You can think of Akamai load balancing as a large airplane. It’s very stable through a wide variety of conditions, and given a bit of warning, has no trouble avoiding turbulence and other problems. However, the plane can’t turn quickly: banking takes time, and sudden shifts can rock the plane.
That said, while the plane can’t avoid all adverse conditions, it will adapt better as the pilot gets more information and warning, perhaps turning into problems head-on or avoiding most of them.
The Akamai network is much the same way. As it notices traffic ramping up for a given customer, it starts to take advantage of additional resources and “spread” load across more machines.

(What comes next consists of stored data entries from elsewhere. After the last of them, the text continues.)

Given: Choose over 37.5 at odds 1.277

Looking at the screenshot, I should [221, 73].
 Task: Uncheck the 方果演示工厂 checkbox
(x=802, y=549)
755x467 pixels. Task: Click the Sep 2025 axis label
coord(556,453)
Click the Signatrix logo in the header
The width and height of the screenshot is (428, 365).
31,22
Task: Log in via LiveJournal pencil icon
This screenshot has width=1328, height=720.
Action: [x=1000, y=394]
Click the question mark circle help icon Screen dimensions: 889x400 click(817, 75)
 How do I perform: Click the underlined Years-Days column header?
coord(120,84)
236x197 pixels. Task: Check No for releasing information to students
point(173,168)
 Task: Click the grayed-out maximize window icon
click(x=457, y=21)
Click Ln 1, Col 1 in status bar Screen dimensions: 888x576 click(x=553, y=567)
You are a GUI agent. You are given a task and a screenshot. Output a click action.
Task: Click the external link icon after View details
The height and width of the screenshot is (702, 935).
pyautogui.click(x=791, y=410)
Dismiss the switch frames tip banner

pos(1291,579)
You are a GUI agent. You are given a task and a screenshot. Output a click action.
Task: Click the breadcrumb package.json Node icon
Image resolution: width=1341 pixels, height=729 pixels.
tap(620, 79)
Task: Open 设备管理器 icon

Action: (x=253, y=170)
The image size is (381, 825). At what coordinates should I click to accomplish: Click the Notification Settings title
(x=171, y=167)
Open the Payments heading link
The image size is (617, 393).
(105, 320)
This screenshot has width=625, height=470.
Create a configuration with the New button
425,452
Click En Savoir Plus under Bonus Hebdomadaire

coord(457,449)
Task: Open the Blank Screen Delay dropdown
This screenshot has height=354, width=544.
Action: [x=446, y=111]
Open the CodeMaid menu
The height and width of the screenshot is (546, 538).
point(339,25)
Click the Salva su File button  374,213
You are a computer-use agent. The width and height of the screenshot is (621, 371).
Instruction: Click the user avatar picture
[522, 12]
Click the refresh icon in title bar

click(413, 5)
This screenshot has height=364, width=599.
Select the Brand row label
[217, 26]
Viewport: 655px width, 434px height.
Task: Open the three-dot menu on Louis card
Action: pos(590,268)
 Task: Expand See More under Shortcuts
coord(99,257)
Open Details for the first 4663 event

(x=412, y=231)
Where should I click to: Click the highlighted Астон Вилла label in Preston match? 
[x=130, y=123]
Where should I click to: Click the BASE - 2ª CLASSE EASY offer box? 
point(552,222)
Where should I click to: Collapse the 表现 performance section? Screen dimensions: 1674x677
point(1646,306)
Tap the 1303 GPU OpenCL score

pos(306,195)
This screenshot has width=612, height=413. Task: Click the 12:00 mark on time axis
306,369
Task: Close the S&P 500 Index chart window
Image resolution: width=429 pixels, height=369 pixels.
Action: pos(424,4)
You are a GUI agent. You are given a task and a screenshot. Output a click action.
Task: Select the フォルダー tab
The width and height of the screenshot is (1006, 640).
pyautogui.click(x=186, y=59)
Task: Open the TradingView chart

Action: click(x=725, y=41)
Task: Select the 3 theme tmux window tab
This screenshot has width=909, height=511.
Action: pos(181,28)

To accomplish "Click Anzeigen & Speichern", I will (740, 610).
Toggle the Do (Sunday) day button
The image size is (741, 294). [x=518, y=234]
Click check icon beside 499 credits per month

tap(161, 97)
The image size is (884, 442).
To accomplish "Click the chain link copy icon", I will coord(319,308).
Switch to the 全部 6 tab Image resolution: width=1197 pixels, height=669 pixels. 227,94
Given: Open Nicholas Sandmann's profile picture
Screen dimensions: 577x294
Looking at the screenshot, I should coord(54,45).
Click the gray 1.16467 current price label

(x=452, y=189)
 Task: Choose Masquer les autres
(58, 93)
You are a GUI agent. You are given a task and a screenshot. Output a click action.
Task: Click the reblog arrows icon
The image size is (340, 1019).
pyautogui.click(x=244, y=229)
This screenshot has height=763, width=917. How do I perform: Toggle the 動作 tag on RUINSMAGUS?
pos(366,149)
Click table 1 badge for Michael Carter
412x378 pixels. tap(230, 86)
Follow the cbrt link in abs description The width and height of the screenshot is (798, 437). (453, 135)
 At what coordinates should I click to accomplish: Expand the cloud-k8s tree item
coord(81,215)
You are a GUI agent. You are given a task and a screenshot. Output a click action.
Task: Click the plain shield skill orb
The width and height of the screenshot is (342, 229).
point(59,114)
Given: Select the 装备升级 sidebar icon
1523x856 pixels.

Our system forbids spreading too quickly (for stability reasons, much like a plane can’t turn quickly without entering a tailspin). This spreading is critical to keep load evenly spread on machines.
More specifically, there are a number of “hierarchies of spreading,” including machines in a deployment, deployments in general, and algorithms designed to make tradeoffs between performance and load spreading. These learning algorithms need time to adjust to shifting conditions.
What can I do to reduce the risk?
If you expect the aforementioned load spikes to occur at the given time (imagine you’re releasing software and millions of clients will auto-update when it goes live), you can ensure the best performance possible by finding a way to stagger the load, if possible. For example, if you release a software update and your software updates everywhere at once, you may see improvement with some logic that staggers the update for your end users over a period of minutes. This should cause load to increase more slowly, giving the network time to adjust.
We recognize this isn’t always possible. For example, with a large live streaming video event, users may show up very quickly with no practical way to stagger the arrival times. For something like that where you expect surging demand above the aforementioned thresholds, you should notify your Akamai representative so we can do things on the back-end to try to improve the situation. However, nothing is as good as staggering delivery.